Locate each line of the records below that contains the word "pixels", and copy those lines out in full.

• RECORDS FOR PROCESSING:
--
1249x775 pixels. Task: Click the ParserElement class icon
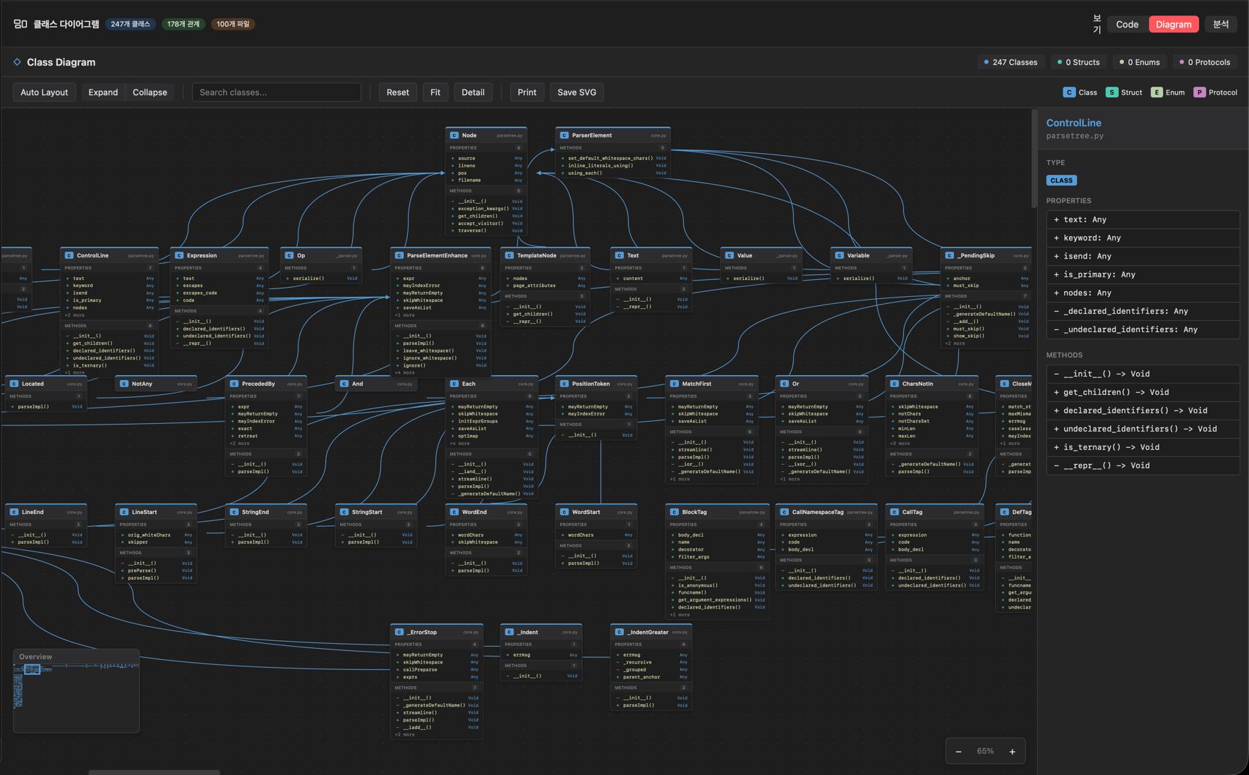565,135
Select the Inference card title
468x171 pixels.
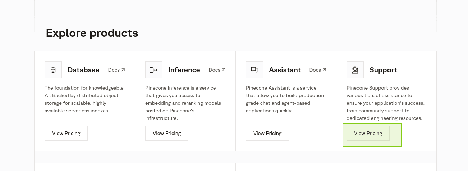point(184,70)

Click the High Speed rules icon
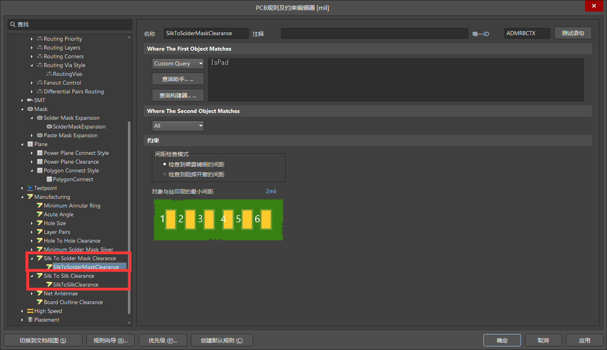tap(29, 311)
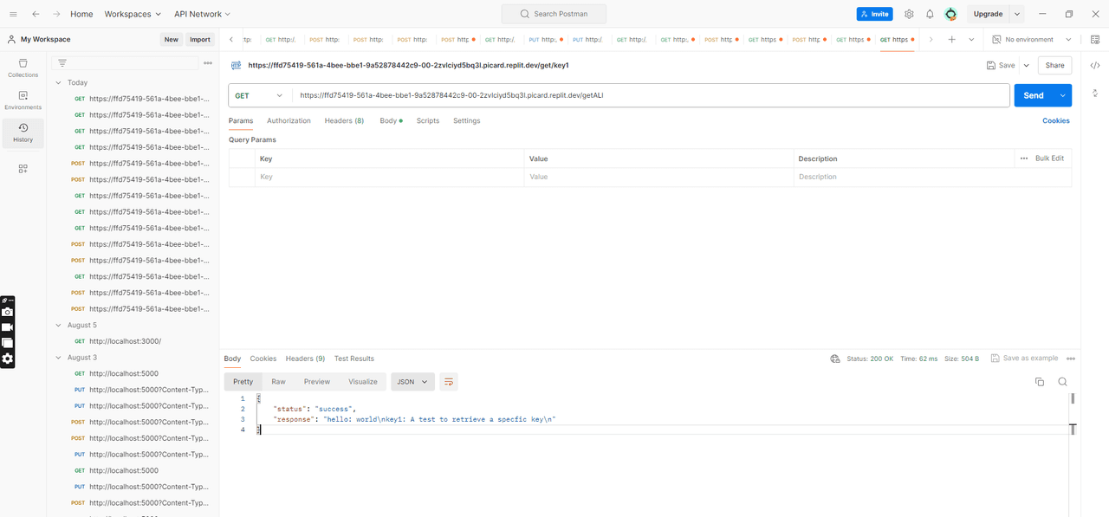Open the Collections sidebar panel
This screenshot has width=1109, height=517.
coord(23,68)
--
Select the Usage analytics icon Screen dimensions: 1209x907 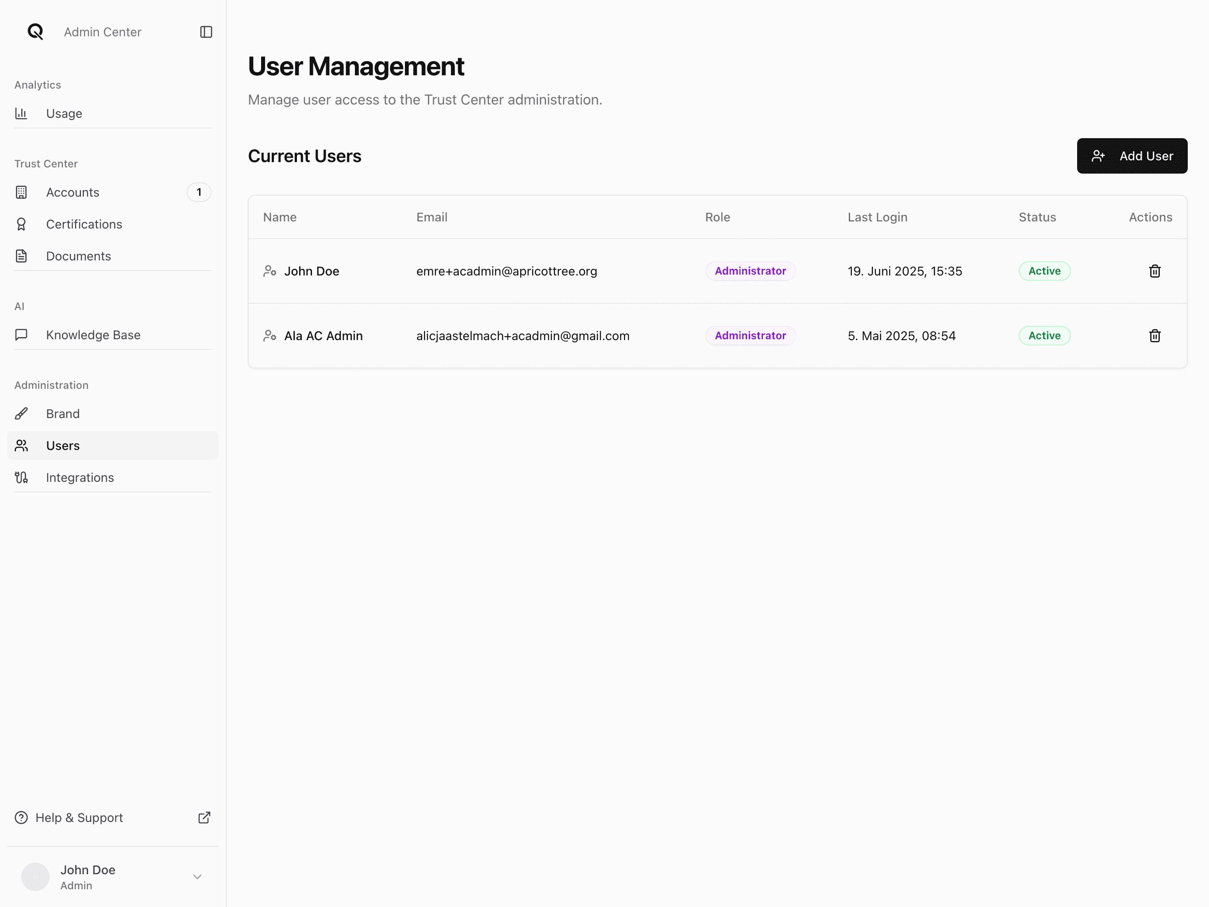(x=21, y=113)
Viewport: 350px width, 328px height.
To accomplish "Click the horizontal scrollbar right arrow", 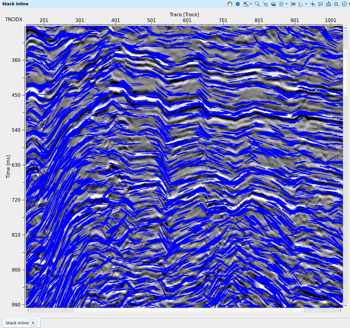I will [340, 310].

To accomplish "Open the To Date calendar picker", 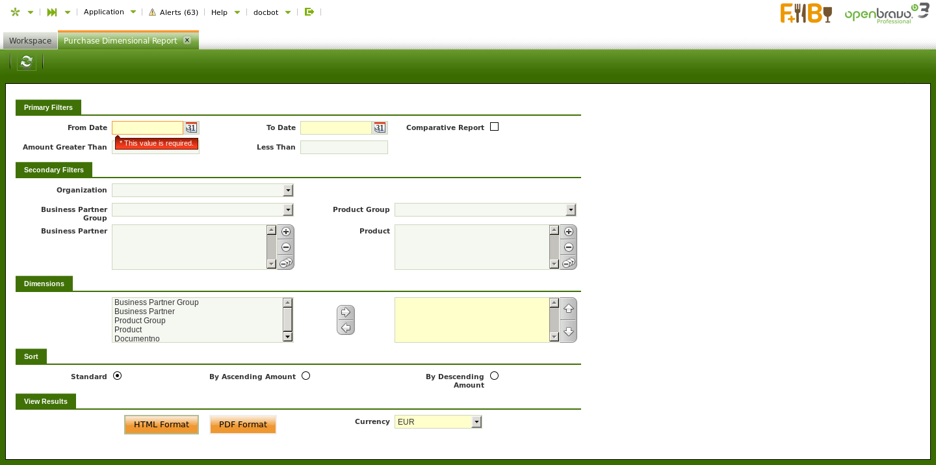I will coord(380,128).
--
• FULL RESPONSE:
1249x775 pixels. Task: Click the ParserElement class icon
468x171 pixels.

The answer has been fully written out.